→ Exercise brief
Repeat the data exactly as it stands.

→ Extracted data entries

○ ○ ○ ○ ○ ○ ○

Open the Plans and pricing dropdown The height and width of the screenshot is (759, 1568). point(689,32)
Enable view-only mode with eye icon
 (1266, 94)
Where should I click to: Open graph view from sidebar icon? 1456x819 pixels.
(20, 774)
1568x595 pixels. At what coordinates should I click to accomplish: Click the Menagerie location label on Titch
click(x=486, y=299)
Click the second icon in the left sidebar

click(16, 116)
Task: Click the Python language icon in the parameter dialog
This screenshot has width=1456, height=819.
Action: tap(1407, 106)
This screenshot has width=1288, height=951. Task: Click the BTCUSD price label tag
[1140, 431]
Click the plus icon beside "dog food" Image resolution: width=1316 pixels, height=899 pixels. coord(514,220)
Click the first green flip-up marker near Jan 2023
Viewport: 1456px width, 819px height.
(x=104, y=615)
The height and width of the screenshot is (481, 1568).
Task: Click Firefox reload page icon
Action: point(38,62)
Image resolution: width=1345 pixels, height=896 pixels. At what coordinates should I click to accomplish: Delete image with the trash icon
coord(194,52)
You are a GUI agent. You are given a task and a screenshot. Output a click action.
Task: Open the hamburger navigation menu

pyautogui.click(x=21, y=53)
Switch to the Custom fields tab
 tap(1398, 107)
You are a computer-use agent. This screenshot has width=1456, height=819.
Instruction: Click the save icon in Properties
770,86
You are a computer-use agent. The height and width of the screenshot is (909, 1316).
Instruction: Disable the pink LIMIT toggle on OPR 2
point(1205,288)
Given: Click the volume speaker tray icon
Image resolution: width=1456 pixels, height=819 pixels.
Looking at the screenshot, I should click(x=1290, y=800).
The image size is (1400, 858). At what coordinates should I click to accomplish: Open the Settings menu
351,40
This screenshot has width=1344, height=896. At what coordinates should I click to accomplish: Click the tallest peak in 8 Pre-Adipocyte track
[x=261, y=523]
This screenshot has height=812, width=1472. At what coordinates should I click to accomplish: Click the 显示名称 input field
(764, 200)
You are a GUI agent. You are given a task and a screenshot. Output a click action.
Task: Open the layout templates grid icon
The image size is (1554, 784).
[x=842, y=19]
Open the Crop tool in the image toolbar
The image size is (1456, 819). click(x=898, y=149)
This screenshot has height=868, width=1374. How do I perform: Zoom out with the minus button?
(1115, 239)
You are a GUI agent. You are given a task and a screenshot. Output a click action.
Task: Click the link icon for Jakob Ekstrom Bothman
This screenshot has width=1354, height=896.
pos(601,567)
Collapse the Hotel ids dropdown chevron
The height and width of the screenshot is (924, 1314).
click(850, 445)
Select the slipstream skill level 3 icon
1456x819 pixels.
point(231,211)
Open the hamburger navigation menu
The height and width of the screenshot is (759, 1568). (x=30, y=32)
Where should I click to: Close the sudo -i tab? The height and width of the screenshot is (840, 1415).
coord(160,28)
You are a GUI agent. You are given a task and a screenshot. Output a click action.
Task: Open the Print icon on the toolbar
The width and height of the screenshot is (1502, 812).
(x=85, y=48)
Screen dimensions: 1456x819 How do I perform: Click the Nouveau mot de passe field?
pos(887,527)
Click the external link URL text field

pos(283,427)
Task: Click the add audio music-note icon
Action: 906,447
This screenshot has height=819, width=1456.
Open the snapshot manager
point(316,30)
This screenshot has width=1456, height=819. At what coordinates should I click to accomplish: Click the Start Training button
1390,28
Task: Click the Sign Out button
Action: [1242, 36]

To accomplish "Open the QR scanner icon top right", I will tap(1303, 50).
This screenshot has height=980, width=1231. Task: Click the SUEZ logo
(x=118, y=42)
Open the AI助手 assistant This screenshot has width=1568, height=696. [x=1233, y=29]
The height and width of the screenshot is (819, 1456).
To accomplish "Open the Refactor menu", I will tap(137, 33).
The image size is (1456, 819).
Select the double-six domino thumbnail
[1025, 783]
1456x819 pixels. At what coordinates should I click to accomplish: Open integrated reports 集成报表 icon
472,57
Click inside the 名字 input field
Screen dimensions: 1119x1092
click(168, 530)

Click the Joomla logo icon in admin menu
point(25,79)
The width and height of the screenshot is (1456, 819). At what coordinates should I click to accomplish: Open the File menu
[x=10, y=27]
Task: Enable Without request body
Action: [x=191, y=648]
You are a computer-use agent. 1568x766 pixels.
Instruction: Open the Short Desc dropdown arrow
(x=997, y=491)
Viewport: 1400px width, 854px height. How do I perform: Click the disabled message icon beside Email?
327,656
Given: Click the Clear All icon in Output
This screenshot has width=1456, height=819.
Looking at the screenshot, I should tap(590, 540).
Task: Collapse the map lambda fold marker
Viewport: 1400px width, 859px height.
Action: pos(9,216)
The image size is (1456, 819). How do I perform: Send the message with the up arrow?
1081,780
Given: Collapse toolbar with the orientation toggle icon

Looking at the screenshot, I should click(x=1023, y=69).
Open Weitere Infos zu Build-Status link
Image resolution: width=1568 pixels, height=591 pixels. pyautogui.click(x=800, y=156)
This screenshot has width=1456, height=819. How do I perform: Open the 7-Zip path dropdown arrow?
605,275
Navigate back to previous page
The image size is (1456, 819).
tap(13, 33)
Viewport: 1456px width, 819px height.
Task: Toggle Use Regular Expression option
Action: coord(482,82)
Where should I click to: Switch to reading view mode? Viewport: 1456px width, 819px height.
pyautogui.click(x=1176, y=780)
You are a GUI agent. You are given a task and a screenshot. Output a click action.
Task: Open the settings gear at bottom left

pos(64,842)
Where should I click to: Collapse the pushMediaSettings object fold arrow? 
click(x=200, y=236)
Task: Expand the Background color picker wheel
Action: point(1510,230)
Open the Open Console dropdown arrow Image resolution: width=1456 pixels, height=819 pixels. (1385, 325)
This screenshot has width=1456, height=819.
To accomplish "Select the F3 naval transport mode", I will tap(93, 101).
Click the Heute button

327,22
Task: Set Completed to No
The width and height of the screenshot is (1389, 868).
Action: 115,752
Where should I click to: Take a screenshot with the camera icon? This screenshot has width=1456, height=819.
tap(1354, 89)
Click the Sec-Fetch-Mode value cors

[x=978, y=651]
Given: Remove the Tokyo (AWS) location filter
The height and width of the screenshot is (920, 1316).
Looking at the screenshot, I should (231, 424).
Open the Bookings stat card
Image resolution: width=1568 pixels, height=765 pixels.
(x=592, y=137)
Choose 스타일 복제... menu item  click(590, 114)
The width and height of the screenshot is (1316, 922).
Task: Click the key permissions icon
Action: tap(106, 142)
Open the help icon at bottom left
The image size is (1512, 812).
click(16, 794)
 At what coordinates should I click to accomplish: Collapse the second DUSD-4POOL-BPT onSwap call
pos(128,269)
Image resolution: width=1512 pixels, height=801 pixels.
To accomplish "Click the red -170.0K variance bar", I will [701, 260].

○ ○ ○ ○ ○ ○ ○

→ Response to this task
Open the Plans and pricing dropdown The height and width of the screenshot is (759, 1568). point(689,32)
Enable view-only mode with eye icon
 (1266, 94)
Where should I click to: Open graph view from sidebar icon? 1456x819 pixels.
(20, 774)
1568x595 pixels. At what coordinates should I click to accomplish: Click the Menagerie location label on Titch
click(x=486, y=299)
Click the second icon in the left sidebar

click(16, 116)
Task: Click the Python language icon in the parameter dialog
This screenshot has width=1456, height=819.
Action: tap(1407, 106)
This screenshot has width=1288, height=951. Task: Click the BTCUSD price label tag
[1140, 431]
Click the plus icon beside "dog food" Image resolution: width=1316 pixels, height=899 pixels. coord(514,220)
Click the first green flip-up marker near Jan 2023
Viewport: 1456px width, 819px height.
(x=104, y=615)
The height and width of the screenshot is (481, 1568).
Task: Click Firefox reload page icon
Action: point(38,62)
Image resolution: width=1345 pixels, height=896 pixels. At what coordinates should I click to accomplish: Delete image with the trash icon
coord(194,52)
You are a GUI agent. You are given a task and a screenshot. Output a click action.
Task: Open the hamburger navigation menu

pyautogui.click(x=21, y=53)
Switch to the Custom fields tab
 tap(1398, 107)
You are a computer-use agent. This screenshot has width=1456, height=819.
Instruction: Click the save icon in Properties
770,86
You are a computer-use agent. The height and width of the screenshot is (909, 1316).
Instruction: Disable the pink LIMIT toggle on OPR 2
point(1205,288)
Given: Click the volume speaker tray icon
Image resolution: width=1456 pixels, height=819 pixels.
Looking at the screenshot, I should click(x=1290, y=800).
The image size is (1400, 858). At what coordinates should I click to accomplish: Open the Settings menu
351,40
This screenshot has width=1344, height=896. At what coordinates should I click to accomplish: Click the tallest peak in 8 Pre-Adipocyte track
[x=261, y=523]
This screenshot has height=812, width=1472. At what coordinates should I click to accomplish: Click the 显示名称 input field
(764, 200)
You are a GUI agent. You are given a task and a screenshot. Output a click action.
Task: Open the layout templates grid icon
The image size is (1554, 784).
[x=842, y=19]
Open the Crop tool in the image toolbar
The image size is (1456, 819). click(x=898, y=149)
This screenshot has height=868, width=1374. How do I perform: Zoom out with the minus button?
(1115, 239)
You are a GUI agent. You are given a task and a screenshot. Output a click action.
Task: Click the link icon for Jakob Ekstrom Bothman
This screenshot has width=1354, height=896.
pos(601,567)
Collapse the Hotel ids dropdown chevron
The height and width of the screenshot is (924, 1314).
click(850, 445)
Select the slipstream skill level 3 icon
1456x819 pixels.
point(231,211)
Open the hamburger navigation menu
The height and width of the screenshot is (759, 1568). (x=30, y=32)
Where should I click to: Close the sudo -i tab? The height and width of the screenshot is (840, 1415).
coord(160,28)
You are a GUI agent. You are given a task and a screenshot. Output a click action.
Task: Open the Print icon on the toolbar
The width and height of the screenshot is (1502, 812).
(x=85, y=48)
Screen dimensions: 1456x819 How do I perform: Click the Nouveau mot de passe field?
pos(887,527)
Click the external link URL text field

pos(283,427)
Task: Click the add audio music-note icon
Action: 906,447
This screenshot has height=819, width=1456.
Open the snapshot manager
point(316,30)
This screenshot has width=1456, height=819. At what coordinates should I click to accomplish: Click the Start Training button
1390,28
Task: Click the Sign Out button
Action: [1242, 36]

To accomplish "Open the QR scanner icon top right", I will tap(1303, 50).
This screenshot has height=980, width=1231. Task: Click the SUEZ logo
(x=118, y=42)
Open the AI助手 assistant This screenshot has width=1568, height=696. [x=1233, y=29]
The height and width of the screenshot is (819, 1456).
To accomplish "Open the Refactor menu", I will tap(137, 33).
The image size is (1456, 819).
Select the double-six domino thumbnail
[1025, 783]
1456x819 pixels. At what coordinates should I click to accomplish: Open integrated reports 集成报表 icon
472,57
Click inside the 名字 input field
Screen dimensions: 1119x1092
click(168, 530)

Click the Joomla logo icon in admin menu
point(25,79)
The width and height of the screenshot is (1456, 819). At what coordinates should I click to accomplish: Open the File menu
[x=10, y=27]
Task: Enable Without request body
Action: [x=191, y=648]
You are a computer-use agent. 1568x766 pixels.
Instruction: Open the Short Desc dropdown arrow
(x=997, y=491)
Viewport: 1400px width, 854px height. How do I perform: Click the disabled message icon beside Email?
327,656
Given: Click the Clear All icon in Output
This screenshot has width=1456, height=819.
Looking at the screenshot, I should tap(590, 540).
Task: Collapse the map lambda fold marker
Viewport: 1400px width, 859px height.
Action: pos(9,216)
The image size is (1456, 819). How do I perform: Send the message with the up arrow?
1081,780
Given: Collapse toolbar with the orientation toggle icon

Looking at the screenshot, I should click(x=1023, y=69).
Open Weitere Infos zu Build-Status link
Image resolution: width=1568 pixels, height=591 pixels. pyautogui.click(x=800, y=156)
This screenshot has width=1456, height=819. How do I perform: Open the 7-Zip path dropdown arrow?
605,275
Navigate back to previous page
The image size is (1456, 819).
tap(13, 33)
Viewport: 1456px width, 819px height.
Task: Toggle Use Regular Expression option
Action: coord(482,82)
Where should I click to: Switch to reading view mode? Viewport: 1456px width, 819px height.
pyautogui.click(x=1176, y=780)
You are a GUI agent. You are given a task and a screenshot. Output a click action.
Task: Open the settings gear at bottom left

pos(64,842)
Where should I click to: Collapse the pushMediaSettings object fold arrow? 
click(x=200, y=236)
Task: Expand the Background color picker wheel
Action: point(1510,230)
Open the Open Console dropdown arrow Image resolution: width=1456 pixels, height=819 pixels. (1385, 325)
This screenshot has width=1456, height=819.
To accomplish "Select the F3 naval transport mode", I will tap(93, 101).
Click the Heute button

327,22
Task: Set Completed to No
The width and height of the screenshot is (1389, 868).
Action: 115,752
Where should I click to: Take a screenshot with the camera icon? This screenshot has width=1456, height=819.
tap(1354, 89)
Click the Sec-Fetch-Mode value cors

[x=978, y=651]
Given: Remove the Tokyo (AWS) location filter
The height and width of the screenshot is (920, 1316).
Looking at the screenshot, I should (231, 424).
Open the Bookings stat card
Image resolution: width=1568 pixels, height=765 pixels.
(x=592, y=137)
Choose 스타일 복제... menu item  click(590, 114)
The width and height of the screenshot is (1316, 922).
Task: Click the key permissions icon
Action: tap(106, 142)
Open the help icon at bottom left
The image size is (1512, 812).
click(16, 794)
 At what coordinates should I click to accomplish: Collapse the second DUSD-4POOL-BPT onSwap call
pos(128,269)
Image resolution: width=1512 pixels, height=801 pixels.
To accomplish "Click the red -170.0K variance bar", I will [701, 260].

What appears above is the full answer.